Write out every line of the items below as a numbered list, skipping blank lines and leaving out the pictures.

— start of Listed records —

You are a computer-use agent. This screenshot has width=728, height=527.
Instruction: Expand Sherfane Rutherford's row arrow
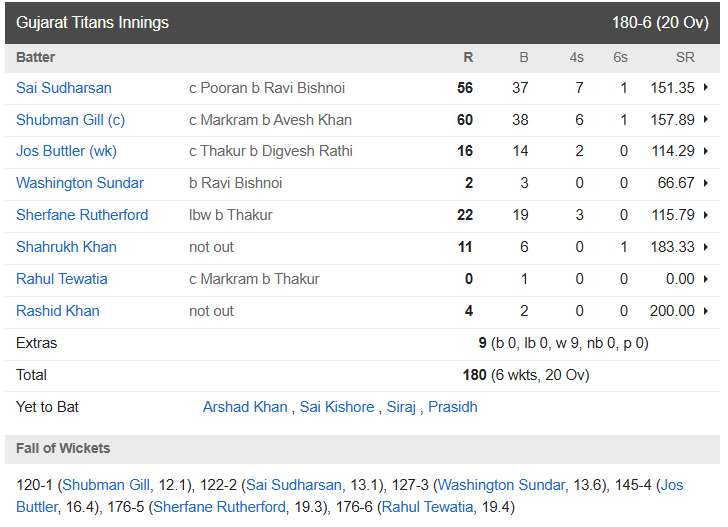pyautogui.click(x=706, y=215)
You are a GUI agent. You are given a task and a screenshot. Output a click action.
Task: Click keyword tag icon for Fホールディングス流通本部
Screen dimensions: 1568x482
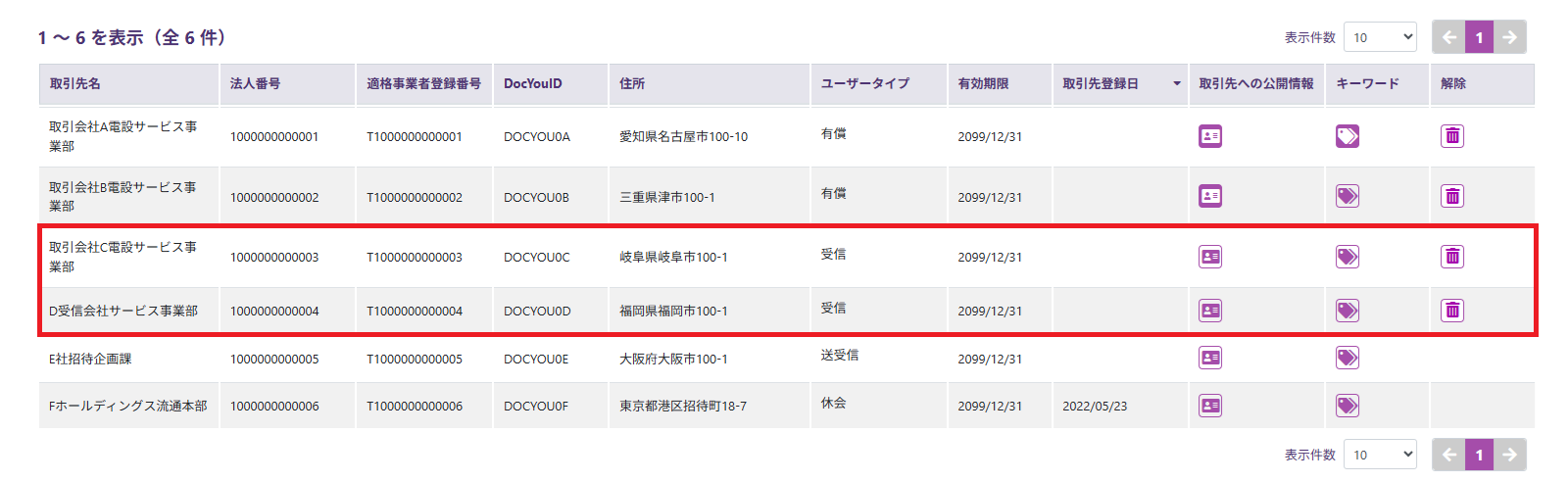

— end of Listed records —

*Expected answer*
1. You are a computer-use agent. This screenshot has width=728, height=527.
2. Instruction: Expand Sherfane Rutherford's row arrow
3. pyautogui.click(x=706, y=215)
4. You are a GUI agent. You are given a task and a screenshot. Output a click action.
5. Task: Click keyword tag icon for Fホールディングス流通本部
6. Screen dimensions: 1568x482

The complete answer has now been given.